>_codex-control
Remote Codex Approval

>_ codex-control

Approve Codex commands from your Apple Watch — no need to stay at your laptop.

Codex runs on your remote Linux server inside tmux. When it needs permission, you get a push notification and approve with a single tap on your wrist.

Built by CryptoPilot16
terminal
$ git clone https://github.com/CryptoPilot16/codex-control.git
$ cd codex-control
$ bash ./restart.sh
✓ Watcher started
✓ Webhook listening on :8787

# How It Works

Three steps from Codex prompt to approval on your wrist

1

Codex runs on your server

Start Codex inside a tmux session on your remote Linux server. It keeps running even when you close your laptop or disconnect from SSH.

2

A watcher detects approval prompts

A lightweight monitoring script polls the tmux output.
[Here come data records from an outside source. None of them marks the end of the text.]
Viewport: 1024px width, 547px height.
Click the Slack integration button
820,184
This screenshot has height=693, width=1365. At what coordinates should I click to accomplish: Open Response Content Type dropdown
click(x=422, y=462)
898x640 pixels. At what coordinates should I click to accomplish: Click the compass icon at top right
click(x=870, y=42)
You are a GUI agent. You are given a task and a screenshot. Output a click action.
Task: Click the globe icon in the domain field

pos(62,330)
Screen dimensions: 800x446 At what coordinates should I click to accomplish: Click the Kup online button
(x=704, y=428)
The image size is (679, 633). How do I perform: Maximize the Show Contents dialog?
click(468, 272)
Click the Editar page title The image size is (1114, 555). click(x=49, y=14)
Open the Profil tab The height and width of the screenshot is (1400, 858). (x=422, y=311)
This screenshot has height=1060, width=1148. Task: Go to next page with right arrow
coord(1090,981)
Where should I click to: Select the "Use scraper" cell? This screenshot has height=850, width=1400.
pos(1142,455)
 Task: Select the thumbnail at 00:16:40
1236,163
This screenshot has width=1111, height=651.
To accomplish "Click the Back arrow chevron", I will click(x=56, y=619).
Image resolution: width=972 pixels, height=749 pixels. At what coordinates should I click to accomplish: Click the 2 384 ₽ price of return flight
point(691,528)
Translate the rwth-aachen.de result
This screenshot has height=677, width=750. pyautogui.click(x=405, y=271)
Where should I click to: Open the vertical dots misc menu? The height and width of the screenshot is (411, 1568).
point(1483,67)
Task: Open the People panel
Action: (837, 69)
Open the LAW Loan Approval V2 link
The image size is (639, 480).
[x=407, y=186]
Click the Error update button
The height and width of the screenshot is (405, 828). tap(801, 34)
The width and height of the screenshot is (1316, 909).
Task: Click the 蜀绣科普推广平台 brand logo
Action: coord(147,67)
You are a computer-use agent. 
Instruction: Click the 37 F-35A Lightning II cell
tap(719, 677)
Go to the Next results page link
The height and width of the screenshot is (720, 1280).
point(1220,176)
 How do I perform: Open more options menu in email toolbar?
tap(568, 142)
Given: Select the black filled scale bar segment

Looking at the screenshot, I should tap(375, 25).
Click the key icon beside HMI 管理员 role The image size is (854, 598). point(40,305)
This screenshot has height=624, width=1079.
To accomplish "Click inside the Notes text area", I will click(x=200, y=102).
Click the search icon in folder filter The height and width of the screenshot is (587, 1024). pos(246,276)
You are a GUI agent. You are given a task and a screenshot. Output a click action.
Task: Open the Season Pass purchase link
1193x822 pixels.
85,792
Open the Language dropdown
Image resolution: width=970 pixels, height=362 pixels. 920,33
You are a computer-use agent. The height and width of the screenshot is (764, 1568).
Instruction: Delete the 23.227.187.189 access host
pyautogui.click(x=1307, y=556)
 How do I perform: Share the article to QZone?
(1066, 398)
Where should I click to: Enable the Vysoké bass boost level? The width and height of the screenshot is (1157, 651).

When Codex asks for permission to run a shell command, the watcher sends a push notification to your phone and watch via Pushover.

3

You tap approve on your Apple Watch

An iOS Shortcut on your watch sends a secure webhook request back to the server. The webhook injects the approval keystroke into tmux and Codex continues working.

~ Why It Matters

Stop babysitting your terminal. Approve from anywhere.

Making coffee

Step away from your desk without pausing Codex. Approve commands from your wrist while your hands are busy.

🤝

In a meeting

Codex keeps working in the background. A quick glance at your watch, a tap, and the build continues — no one notices.

🚶

On the go

Leave the house entirely. Your server runs Codex, your watch handles approvals. Code gets written while you walk the dog.

🌙

Overnight builds

Kick off a long task before bed. When Codex needs approval at 2 AM, your watch buzzes gently — tap and go back to sleep.

& Technology Overview

Six components. No cloud services beyond notifications.

Codex CLI in tmux

Codex runs inside a persistent tmux session on your Linux server so it survives SSH disconnects.

codex_watch.sh

A bash script that polls tmux output for approval prompts and triggers push notifications.

approve_webhook.py

A lightweight Python HTTP server that validates a shared secret and injects keystrokes into tmux.

Tailscale Serve

Exposes the webhook over your private tailnet with HTTPS — no public ports, no port forwarding.

Apple Watch Shortcut

An iOS Shortcut that sends a single GET request to the webhook when you tap Approve on your watch.

Pushover

Delivers instant push notifications to your iPhone and Apple Watch when Codex needs a decision.

$ Quick Start

Three commands to get remote Codex approval running

01

Clone the repo

git clone https://github.com/CryptoPilot16/codex-control.git
cd codex-control
02

Configure environment

cp .env.example .env

# Edit .env and set:
APPROVE_SECRET=your-secret-here
PUSHOVER_APP_TOKEN=your-pushover-token
PUSHOVER_USER_KEY=your-pushover-key
03

Start the services

bash ./restart.sh

# Or start manually:
# Terminal 1: python3 approve_webhook.py
# Terminal 2: bash ./codex_watch.sh

Environment Variables

APPROVE_SECRETShared secret for webhook auth
PUSHOVER_APP_TOKENPushover application token
PUSHOVER_USER_KEYPushover user key for alerts
TMUX_SESSIONTarget pane (default: codex:0.0)
APPROVE_PORTWebhook port (default: 8787)
COOLDOWN_SECONDSMin time between notifications (30)

# Architecture

The approval flow from Codex to your wrist — step by step

1Codex needs approval
2Watcher detects prompt
3Pushover sends notification
4You tap Approve on watch
5Webhook injects keystroke
6Codex continues
⌨️

Codex (tmux)

Persistent execution environment — keeps running when SSH disconnects

👁️

codex_watch.sh

Polling loop that monitors tmux output for approval prompts

🔗

approve_webhook.py

HTTP server that validates secrets and injects keystrokes into tmux

🔒

Tailscale Serve

Exposes webhook over your tailnet via *.ts.net HTTPS — no public ports

🔔

Pushover

Notification delivery to your iPhone and Apple Watch

Apple Watch

One-tap approval via iOS Shortcuts — runs a simple GET request

Security Model

  • Webhook stays local — no public port exposure
  • Tailscale HTTPS encrypts over your tailnet
  • Shared secret required via ?secret= or X-Secret header

Webhook Endpoints

/approveSends y + Enter (approve)
/approve2Sends p (alternative approve)
/denySends esc or 3 (deny)

@ Infrastructure

What runs where

Landing Page

This site is a static Next.js app deployed on Vercel.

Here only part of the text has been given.